Et d’un coup, sur un passage assez mauvais que je n’avais pas aimé déjà à l’aller, ça s’est passé très vite. Je m’engage sur une bande de neige qui recouvre un bout de chemin très abimé, mon pied dévisse, et je glisse dans la pente très à-pic à cet emplacement. Je suis sur le ventre et si j’avais eu des bâtons, j’aurais pu appliquer la technique que nous avais enseigné Solange dans le GR20, à savoir tenir un bâton à 2 mains planté perpendiculairement à la pente dans la neige pour se freiner, efficacité garantie. Mais je n’ai pas de bâton, donc je me retiens comme je peux avec les bras et j’arrive à me stabiliser sur une pierre un peu plus grosse à peine un mètre plus bas, avant de vraiment dévaler vers le fond du ravin. Je vois aussi mon bras qui fait un angle bizarre…

On nous apprend à l’école que l’on a 5 sens : vue, toucher, gout, olfactif et audition. En vérité, on en a plus que ça, dont entre autre la perception de la position des différentes parties de notre corps dans l’espace. On sait par exemple déplacer précisément sa main pour se gratter le nez même dans le noir. Là, il y a eu une désynchronisation entre ma perception de la position de mon bras droit et la vue que j’en avait. Un bug. Et ce n’était probablement pas une bonne chose.

Effectivement, je constate une fois stabilisé que j’ai l’épaule déboitée. Première fois que ça m’arrive, je ne recommande pas. Et il me vient à la tête cette scène dans l’arme fatale ou Mel Gibson se déboite volontairement l’épaule pour se libérer puis la remet en place en tapant dans un mur. Et je me dis, c’est rien, il faut juste trouver un mur ! Je ne sais pas si c’est une vraie bonne idée… Alors je me tourne vers CupCake pour lui expliquer la situation et lui demander si elle peut me la remettre en place parce que je ne voudrais pas m’évanouir maintenant et reprendre ma chute. Elle est livide… Elle m’a probablement vu partir et imaginé rebondir 3 ou 4 fois dans les cailloux avant de me disloquer au fond du ravin, ou quelque chose comme ça.

» Énoncé 1
Citez fidèlement le passage de l'extrait qui s'ouvre sur les mots contenant « On nous apprend » et se clôt sur « une bonne chose. ».
» Énoncé 2
D'après l'extrait, quelle technique Solange avait-elle enseignée dans le GR20 pour se freiner dans une pente enneigée ?

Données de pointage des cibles
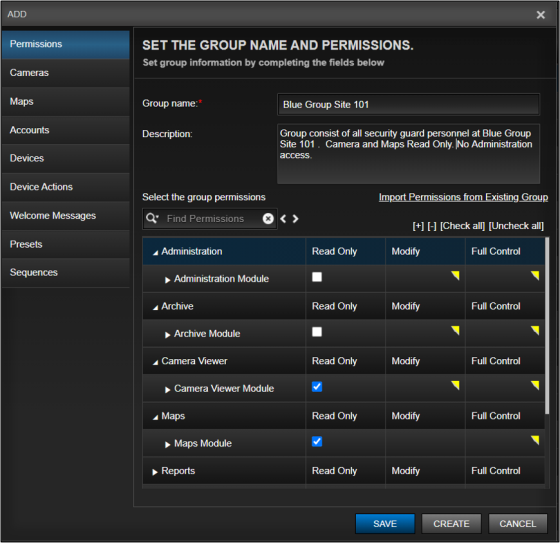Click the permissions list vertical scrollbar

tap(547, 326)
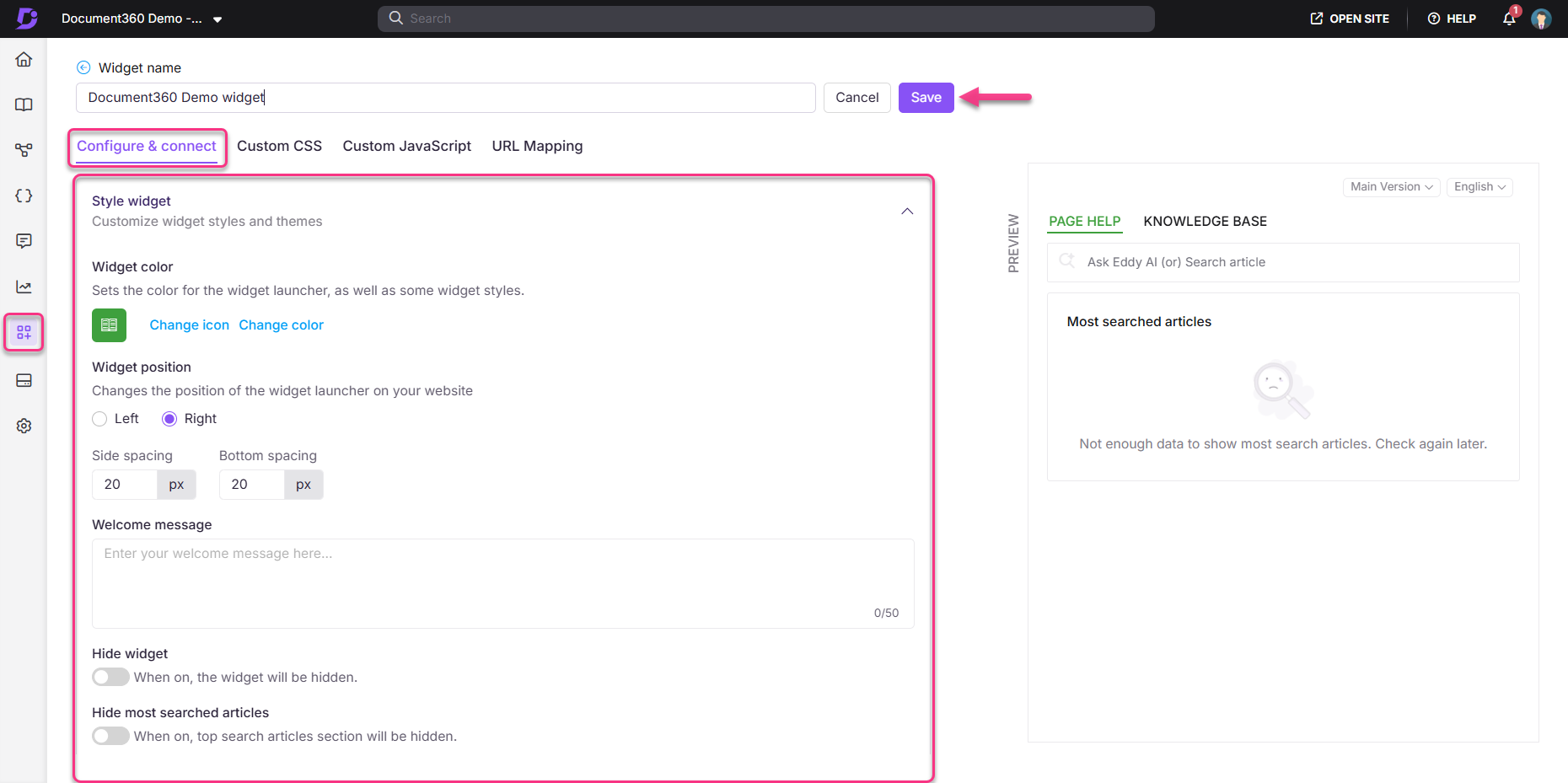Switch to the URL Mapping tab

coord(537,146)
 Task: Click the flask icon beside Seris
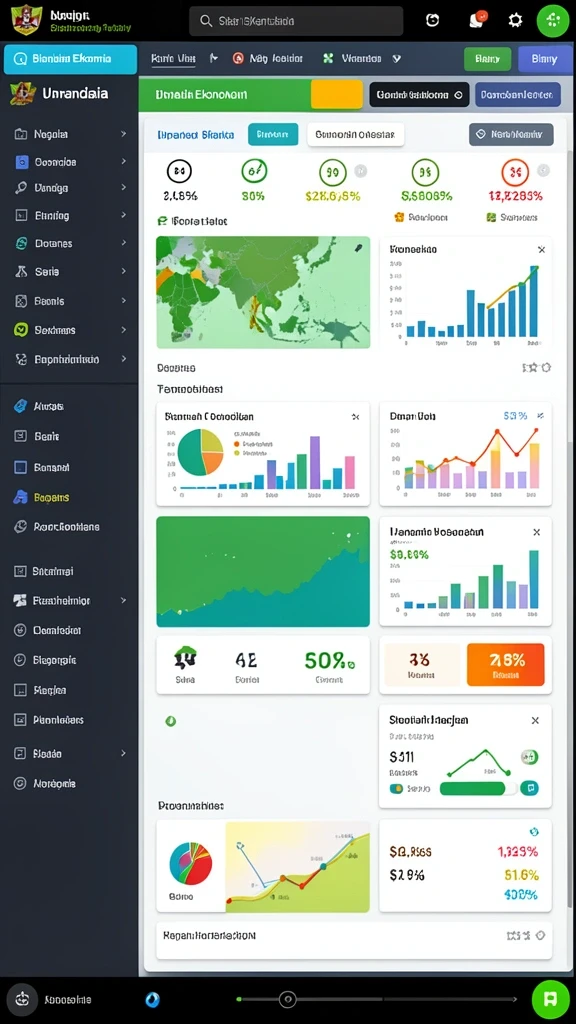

» Corrigé 1
On nous apprend à l’école que l’on a 5 sens : vue, toucher, gout, olfactif et audition. En vérité, on en a plus que ça, dont entre autre la perception de la position des différentes parties de notre corps dans l’espace. On sait par exemple déplacer précisément sa main pour se gratter le nez même dans le noir. Là, il y a eu une désynchronisation entre ma perception de la position de mon bras droit et la vue que j’en avait. Un bug. Et ce n’était probablement pas une bonne chose.

» Corrigé 2
Tenir un bâton à deux mains, planté perpendiculairement à la pente dans la neige.